INSTRUCTIONS TO FOLLOW: Copy out these lines without any change, everything from the line containing "This screenshot has width=140, height=140." down to the line containing "Looking at the screenshot, I should [x=1003, y=229].", both included.

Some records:
= = = = =
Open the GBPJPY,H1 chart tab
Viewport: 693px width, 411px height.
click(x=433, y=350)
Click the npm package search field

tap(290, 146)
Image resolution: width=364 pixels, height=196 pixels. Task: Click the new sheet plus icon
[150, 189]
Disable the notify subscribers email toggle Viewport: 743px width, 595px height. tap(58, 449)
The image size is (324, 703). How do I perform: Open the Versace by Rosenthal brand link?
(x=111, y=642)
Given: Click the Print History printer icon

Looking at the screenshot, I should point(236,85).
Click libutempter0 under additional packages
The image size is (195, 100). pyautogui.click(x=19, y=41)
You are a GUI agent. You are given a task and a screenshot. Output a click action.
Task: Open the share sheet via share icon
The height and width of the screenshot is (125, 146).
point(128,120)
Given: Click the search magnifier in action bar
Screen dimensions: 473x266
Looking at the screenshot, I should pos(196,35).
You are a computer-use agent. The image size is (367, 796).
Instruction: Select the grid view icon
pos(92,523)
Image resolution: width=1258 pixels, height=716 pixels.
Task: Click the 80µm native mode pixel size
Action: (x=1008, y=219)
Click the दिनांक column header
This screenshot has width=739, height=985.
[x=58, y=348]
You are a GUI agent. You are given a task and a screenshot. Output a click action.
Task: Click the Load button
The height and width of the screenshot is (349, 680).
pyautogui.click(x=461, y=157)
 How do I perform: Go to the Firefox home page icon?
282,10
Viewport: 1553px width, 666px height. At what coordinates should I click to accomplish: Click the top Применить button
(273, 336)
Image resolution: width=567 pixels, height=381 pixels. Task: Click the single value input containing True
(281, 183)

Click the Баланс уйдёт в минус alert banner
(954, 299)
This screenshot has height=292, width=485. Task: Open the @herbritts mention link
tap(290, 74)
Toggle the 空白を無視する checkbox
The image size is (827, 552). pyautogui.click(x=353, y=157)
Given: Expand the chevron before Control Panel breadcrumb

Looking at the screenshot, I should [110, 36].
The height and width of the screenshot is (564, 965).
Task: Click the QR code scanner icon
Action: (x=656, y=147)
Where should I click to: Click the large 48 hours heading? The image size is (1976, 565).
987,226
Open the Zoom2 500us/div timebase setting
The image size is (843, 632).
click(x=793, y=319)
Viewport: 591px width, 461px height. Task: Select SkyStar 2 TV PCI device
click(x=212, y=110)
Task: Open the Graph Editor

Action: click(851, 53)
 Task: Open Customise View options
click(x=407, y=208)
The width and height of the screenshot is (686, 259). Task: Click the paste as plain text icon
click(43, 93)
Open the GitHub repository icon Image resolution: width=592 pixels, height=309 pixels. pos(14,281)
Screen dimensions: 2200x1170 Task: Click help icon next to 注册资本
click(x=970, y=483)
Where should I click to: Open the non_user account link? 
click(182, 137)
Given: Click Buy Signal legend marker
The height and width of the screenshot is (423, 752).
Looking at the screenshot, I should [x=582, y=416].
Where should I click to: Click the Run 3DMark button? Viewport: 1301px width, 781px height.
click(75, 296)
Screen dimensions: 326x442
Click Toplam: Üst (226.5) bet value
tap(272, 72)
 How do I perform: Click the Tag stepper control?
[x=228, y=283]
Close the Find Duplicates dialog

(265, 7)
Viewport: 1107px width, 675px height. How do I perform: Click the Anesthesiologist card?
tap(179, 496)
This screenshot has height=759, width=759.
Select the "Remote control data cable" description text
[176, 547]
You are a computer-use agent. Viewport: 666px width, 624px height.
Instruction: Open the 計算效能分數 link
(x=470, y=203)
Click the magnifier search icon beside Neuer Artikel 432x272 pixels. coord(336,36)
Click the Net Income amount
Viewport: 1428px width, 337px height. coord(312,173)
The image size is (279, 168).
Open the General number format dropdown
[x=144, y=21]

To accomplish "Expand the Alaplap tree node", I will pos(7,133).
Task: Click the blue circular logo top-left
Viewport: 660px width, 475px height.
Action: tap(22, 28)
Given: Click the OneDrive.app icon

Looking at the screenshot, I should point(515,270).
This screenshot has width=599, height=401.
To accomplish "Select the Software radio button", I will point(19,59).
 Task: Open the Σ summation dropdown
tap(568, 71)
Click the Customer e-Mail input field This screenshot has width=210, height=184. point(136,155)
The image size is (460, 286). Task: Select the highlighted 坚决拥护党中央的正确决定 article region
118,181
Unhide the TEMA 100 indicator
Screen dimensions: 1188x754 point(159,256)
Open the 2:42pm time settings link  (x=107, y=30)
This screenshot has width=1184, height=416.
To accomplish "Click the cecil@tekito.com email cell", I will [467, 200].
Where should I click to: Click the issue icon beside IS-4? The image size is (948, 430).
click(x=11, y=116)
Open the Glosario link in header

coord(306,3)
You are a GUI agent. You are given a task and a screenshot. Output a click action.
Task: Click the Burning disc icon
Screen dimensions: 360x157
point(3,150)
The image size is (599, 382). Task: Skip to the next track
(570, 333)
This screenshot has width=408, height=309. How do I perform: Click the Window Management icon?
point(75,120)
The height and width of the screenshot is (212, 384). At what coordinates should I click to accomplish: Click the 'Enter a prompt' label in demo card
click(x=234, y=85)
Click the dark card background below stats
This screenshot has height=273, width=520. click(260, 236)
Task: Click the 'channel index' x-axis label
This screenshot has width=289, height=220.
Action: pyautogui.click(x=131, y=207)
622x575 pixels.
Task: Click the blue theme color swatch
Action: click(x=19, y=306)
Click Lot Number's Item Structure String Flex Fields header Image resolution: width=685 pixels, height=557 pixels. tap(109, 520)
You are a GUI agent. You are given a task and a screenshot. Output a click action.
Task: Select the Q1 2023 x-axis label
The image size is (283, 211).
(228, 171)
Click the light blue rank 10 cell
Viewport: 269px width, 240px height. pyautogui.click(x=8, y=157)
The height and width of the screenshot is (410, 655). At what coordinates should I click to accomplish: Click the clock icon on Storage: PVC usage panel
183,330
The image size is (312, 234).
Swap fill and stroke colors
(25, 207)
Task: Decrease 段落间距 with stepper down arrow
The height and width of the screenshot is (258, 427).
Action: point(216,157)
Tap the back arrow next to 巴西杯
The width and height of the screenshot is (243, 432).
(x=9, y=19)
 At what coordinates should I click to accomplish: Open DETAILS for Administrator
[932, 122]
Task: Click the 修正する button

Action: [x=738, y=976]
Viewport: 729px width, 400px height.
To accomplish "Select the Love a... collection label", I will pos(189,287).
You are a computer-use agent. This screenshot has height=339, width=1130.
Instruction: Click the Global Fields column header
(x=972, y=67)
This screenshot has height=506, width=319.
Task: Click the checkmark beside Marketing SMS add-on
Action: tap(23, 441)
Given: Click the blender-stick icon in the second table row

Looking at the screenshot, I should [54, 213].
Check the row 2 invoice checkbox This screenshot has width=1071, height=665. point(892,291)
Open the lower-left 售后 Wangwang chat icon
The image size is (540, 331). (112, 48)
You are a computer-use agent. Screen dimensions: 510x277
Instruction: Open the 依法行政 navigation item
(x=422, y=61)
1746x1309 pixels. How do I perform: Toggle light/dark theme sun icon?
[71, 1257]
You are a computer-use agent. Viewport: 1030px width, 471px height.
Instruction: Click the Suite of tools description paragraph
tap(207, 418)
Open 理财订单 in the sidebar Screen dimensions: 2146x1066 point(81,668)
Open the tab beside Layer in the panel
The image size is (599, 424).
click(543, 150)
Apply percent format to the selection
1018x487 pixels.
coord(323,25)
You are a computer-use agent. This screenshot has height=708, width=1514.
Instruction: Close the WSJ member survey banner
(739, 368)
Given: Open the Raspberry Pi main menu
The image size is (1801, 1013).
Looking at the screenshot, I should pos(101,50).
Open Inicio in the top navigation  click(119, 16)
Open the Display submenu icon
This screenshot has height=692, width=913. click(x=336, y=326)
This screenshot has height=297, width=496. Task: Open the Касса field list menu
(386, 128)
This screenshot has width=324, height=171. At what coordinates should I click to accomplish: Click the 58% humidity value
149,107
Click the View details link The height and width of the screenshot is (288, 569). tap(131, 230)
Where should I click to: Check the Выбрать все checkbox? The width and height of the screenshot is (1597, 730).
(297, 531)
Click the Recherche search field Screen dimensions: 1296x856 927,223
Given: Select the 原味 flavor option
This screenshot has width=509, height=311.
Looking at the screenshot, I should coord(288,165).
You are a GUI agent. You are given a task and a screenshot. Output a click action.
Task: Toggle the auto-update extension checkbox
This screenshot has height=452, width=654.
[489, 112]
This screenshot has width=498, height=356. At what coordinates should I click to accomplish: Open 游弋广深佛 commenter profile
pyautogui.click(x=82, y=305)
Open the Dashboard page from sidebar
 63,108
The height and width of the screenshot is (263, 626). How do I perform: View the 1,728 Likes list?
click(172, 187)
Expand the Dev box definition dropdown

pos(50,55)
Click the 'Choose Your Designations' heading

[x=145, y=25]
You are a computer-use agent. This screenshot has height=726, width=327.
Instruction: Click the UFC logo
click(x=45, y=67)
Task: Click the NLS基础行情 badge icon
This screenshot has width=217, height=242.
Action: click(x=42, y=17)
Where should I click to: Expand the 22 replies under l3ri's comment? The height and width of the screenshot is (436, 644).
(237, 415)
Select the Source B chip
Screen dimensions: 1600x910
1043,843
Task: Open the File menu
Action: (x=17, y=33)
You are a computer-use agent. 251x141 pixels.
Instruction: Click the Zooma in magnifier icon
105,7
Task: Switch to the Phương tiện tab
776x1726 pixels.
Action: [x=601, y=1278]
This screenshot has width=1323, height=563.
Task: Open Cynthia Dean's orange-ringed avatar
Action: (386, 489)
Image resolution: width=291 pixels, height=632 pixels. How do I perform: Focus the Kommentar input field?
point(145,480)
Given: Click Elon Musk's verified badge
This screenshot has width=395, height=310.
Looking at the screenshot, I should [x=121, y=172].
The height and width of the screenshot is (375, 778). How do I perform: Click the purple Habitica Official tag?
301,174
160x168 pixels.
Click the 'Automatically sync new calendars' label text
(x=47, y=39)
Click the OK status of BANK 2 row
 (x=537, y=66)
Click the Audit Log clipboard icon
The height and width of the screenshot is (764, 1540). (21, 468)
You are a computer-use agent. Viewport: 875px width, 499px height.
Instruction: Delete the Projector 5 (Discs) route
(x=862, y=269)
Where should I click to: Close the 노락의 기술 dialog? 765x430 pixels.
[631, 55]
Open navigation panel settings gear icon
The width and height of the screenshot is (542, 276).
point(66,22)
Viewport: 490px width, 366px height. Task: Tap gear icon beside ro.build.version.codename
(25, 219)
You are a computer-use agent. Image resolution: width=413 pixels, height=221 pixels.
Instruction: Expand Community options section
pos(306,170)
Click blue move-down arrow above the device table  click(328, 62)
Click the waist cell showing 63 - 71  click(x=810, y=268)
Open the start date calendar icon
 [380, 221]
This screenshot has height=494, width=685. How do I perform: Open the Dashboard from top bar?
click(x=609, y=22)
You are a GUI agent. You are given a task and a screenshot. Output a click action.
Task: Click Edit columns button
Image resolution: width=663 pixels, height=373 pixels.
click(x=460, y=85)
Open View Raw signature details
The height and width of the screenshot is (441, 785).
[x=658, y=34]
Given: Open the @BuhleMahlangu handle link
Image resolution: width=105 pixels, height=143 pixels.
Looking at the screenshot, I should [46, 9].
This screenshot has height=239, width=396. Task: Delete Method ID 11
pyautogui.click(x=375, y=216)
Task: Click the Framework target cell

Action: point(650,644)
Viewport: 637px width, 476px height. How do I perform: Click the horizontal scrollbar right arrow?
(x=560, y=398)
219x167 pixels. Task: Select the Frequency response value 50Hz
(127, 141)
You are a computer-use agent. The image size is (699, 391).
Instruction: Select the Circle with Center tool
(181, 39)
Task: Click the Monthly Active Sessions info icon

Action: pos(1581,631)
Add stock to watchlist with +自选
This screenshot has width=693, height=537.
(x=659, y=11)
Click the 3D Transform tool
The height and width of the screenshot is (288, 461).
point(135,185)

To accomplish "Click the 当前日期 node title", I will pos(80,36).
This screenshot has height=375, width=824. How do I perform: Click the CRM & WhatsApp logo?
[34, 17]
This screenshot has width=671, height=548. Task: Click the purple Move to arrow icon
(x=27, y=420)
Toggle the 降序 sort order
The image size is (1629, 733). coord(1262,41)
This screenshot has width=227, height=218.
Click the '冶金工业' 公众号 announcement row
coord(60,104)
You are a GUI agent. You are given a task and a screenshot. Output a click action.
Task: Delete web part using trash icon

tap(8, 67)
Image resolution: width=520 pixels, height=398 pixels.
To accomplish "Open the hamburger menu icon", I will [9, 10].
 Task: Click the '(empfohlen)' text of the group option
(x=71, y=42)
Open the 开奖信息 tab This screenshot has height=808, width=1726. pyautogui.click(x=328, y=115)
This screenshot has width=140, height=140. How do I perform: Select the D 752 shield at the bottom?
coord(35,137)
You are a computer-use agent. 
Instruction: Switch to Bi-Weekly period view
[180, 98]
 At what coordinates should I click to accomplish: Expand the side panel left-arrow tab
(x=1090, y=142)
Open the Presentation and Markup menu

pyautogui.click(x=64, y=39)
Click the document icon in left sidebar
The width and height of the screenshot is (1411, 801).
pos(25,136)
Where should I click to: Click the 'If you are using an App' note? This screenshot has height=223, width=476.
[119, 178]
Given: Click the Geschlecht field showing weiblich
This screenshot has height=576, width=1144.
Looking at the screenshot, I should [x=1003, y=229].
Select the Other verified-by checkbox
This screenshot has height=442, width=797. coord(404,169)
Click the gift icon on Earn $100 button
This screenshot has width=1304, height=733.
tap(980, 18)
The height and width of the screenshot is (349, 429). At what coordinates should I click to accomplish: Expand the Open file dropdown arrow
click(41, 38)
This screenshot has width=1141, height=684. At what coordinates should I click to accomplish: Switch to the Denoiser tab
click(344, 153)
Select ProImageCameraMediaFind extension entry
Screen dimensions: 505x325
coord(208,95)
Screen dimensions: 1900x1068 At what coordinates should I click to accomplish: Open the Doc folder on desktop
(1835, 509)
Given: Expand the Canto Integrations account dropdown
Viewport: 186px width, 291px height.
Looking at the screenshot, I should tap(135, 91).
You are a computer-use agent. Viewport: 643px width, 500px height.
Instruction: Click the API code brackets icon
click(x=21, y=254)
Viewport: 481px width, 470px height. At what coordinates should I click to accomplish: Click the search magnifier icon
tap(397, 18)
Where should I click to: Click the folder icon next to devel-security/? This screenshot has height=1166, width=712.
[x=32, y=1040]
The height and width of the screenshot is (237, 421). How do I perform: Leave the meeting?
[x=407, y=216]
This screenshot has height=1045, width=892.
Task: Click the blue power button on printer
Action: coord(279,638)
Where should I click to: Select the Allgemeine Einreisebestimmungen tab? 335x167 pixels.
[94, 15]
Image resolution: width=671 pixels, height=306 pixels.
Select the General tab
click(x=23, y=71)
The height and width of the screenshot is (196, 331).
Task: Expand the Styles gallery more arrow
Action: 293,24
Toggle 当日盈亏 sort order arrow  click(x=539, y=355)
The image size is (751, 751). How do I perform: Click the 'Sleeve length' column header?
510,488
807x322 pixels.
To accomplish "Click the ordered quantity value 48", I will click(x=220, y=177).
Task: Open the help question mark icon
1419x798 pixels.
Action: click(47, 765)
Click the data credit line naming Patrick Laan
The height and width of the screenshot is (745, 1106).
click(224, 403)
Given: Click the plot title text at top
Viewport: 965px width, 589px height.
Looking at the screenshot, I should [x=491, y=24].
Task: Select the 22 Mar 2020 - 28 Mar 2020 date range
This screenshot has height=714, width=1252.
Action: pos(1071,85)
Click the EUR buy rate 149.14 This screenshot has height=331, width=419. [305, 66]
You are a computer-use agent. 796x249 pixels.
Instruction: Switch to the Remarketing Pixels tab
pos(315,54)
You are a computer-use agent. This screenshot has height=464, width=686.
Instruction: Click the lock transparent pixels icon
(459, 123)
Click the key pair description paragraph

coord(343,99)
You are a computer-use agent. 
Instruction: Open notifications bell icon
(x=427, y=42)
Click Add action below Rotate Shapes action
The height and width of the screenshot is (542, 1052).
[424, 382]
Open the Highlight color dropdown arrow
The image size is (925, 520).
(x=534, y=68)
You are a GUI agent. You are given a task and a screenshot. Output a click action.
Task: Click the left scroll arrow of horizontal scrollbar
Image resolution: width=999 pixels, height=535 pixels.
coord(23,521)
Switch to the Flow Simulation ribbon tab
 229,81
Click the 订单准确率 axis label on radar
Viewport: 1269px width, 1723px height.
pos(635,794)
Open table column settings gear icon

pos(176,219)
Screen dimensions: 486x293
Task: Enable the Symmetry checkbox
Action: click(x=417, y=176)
= = = = =
RESPONSE:
This screenshot has width=140, height=140. How do I perform: Select the D 752 shield at the bottom?
coord(35,137)
You are a computer-use agent. 
Instruction: Switch to Bi-Weekly period view
[180, 98]
 At what coordinates should I click to accomplish: Expand the side panel left-arrow tab
(x=1090, y=142)
Open the Presentation and Markup menu

pyautogui.click(x=64, y=39)
Click the document icon in left sidebar
The width and height of the screenshot is (1411, 801).
pos(25,136)
Where should I click to: Click the 'If you are using an App' note? This screenshot has height=223, width=476.
[119, 178]
Given: Click the Geschlecht field showing weiblich
This screenshot has height=576, width=1144.
Looking at the screenshot, I should [x=1003, y=229].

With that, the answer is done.